Nwokocha v. Perry

Christian C. Nwokocha, a former Ohio resident proceeding pro se, appeals a district court order dismissing his employment discrimination action brought pursuant to Title VII of the 1964 Civil Rights Act (“Title VII”), 42 U.S.C. § 2000e-16, et seq., Title I of the Americans with Disabilities Act (“ADA”), 42 U.S.C. § 12101, et seq., the Rehabilitation Act (“RA”), 29 U.S.C. § 794(a), et seq., 42 U.S.C. § 1983, and other federal and state law. This case has been referred to a panel of the court pursuant to Rule 34(j)(l), Rules of the Sixth Circuit. Upon examination, this panel unanimously agrees that oral argument is not needed. Fed. R.App. P. 34(a).

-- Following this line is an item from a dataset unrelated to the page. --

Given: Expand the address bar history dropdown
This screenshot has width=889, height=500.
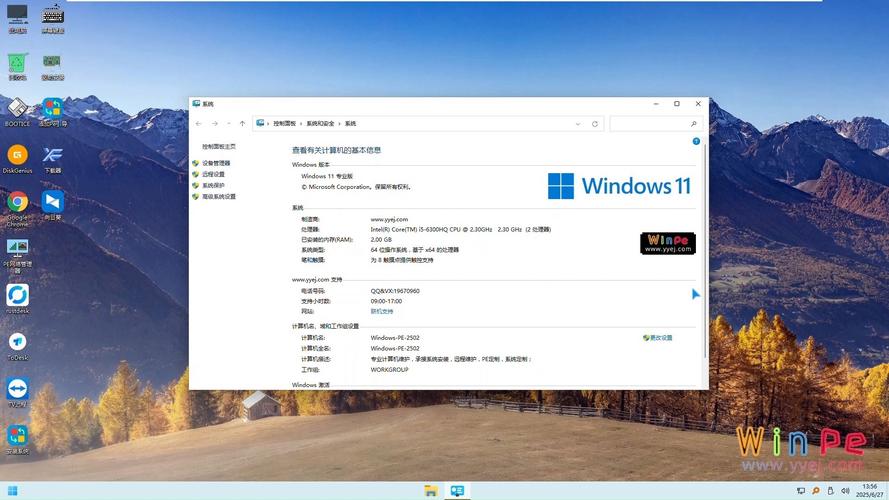Looking at the screenshot, I should pos(578,124).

Seeking monetary relief, Nwokocha sued William Perry, Secretary of the United States Department of Defense (“DOD”), and several “John Doe” defendants in April 1996. Nwokocha was formerly employed by the Defense Finance and Accounting Service in Columbus, Ohio, a division of the DOD. Nwokocha alleged that the DOD failed to accommodate his physical disability and refused to pay the benefits due him after an Equal Opportunity Employment Commission (“EEOC”) administrative law judge found in his favor. Perry filed a motion to dismiss for failure to state a claim. See Fed.R.CivJP. 12(b)(6). The district court dismissed some claims but let others proceed. Perry filed motions to compel discovery in April, July, and October 1999. The district court found Nwokocha in contempt for failing to cooperate with discovery and for bad faith settlement negotiations, and set deadlines for Nwokocha to respond to the discovery requests and to pay a fine. Perry’s third motion to compel requested in the alternative that the court dismiss Nwokocha’s action for failure to cooperate with discovery. See Fed.R.Civ.P. 37. In March 2000, the district court granted Perry’s motion and dismissed Nwokocha’s case without prejudice.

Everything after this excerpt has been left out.